Yes. Obviously. Why wasn't I doing this?
The Follow-Up Question
I asked how to do it:
"Is 'save the key item summary for this session to CLAUDE.md' the right command at the end of a session? Any way to make that a standard action I can't forget?"
Claude Code's response:
"There's no built-in command for this, but you can create a custom slash command — a markdown file in
.claude/commands/whose name becomes the slash command. One-time setup, then/session-wrapat the end of any session handles it automatically."
And then — without further prompting — it created both commands.
What It Built
| Command | What it does |
|---|---|
/session-wrap | Reviews the conversation for hard-won patterns → appends them to CLAUDE.md, updates feature-status memory, prints a git status with a reminder to commit before closing |
/session-start | Wipes Firestore, re-seeds test accounts, prints credentials and pipeline timing reminder, shows uncommitted changes |
Two custom slash commands. One-time setup. Now part of every Claude Code session.
The flow:
1. End of session: /session-wrap → learnings written to CLAUDE.md → commit reminder printed 2. Commit (so the file is saved to git) 3. Next day: open Claude Code → CLAUDE.md loads automatically into context 4. /session-start → database wiped, test data seeded, git status shown, ready to work
I asked about CLAUDE.md loading — whether /session-start needed to explicitly read it. The answer:
"It happens automatically — you don't need to do anything.
CLAUDE.mdis loaded into every session's context window at startup, before you type a single message. Claude Code reads it from the repo root automatically. The/session-startcommand just runs on top of that already-loaded context."
What This Is and Why It Matters
Compare this to the Claude AI approach in Vol. 11: I maintain context files manually, upload them at the start of each session, and update them at the end. Deliberate, reliable, mine to maintain.
The Claude Code approach is different in kind. I asked a general question — "am I using this right?" — and the answer included Claude Code building tooling to solve a problem I'd identified. The commands are stored in the repo. They run in every future session. They get smarter as CLAUDE.md grows.
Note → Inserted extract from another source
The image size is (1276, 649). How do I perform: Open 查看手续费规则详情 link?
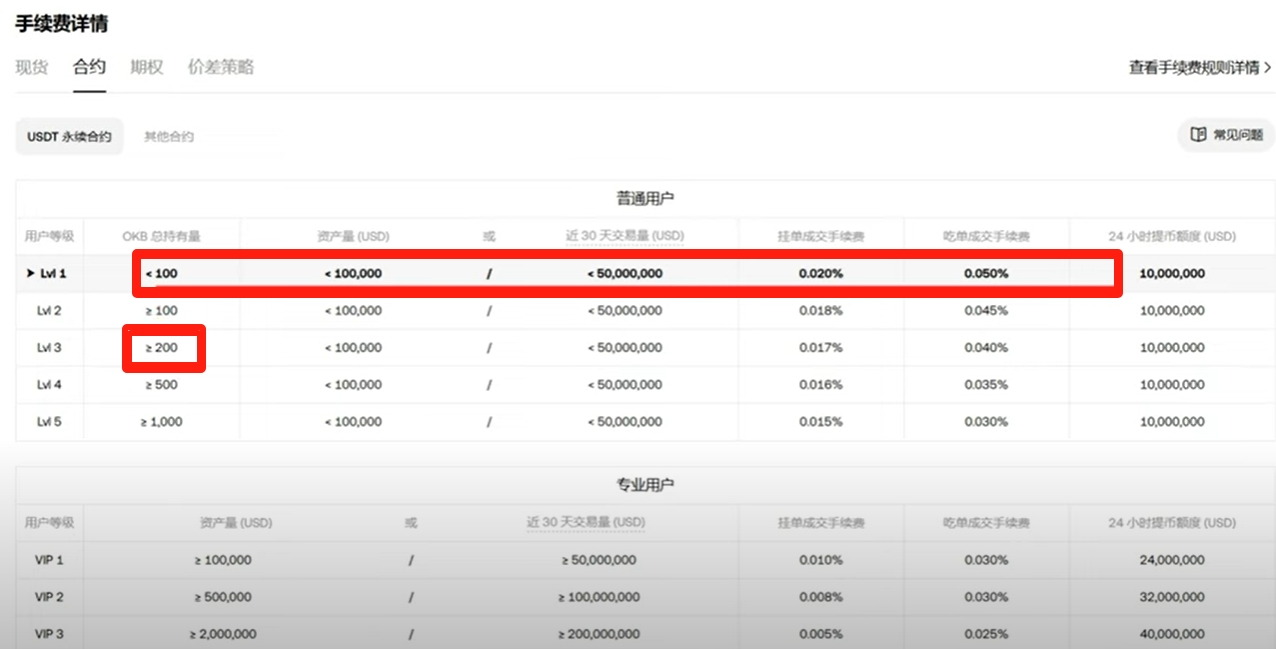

I didn't ask for /session-wrap. I asked how to save session learnings. Claude Code heard the underlying need and built the right solution — custom slash commands in .claude/commands/ — rather than just answering the surface question.
Human-to-Claude calibration setting #11: Ask Claude Code how it wants to work, not just what you want it to build.
The open question — "am I using this right?" — unlocked more value than any specific feature request I'd made in that session. Claude Code understands its own operating constraints. It knows what degrades across sessions, what needs to be persisted, what a clean re-entry point looks like. Asking it to reflect on the workflow is a legitimate and productive use of the tool.
I added the commit reminder. Claude Code updated /session-wrap to include it. One more thing I can't forget.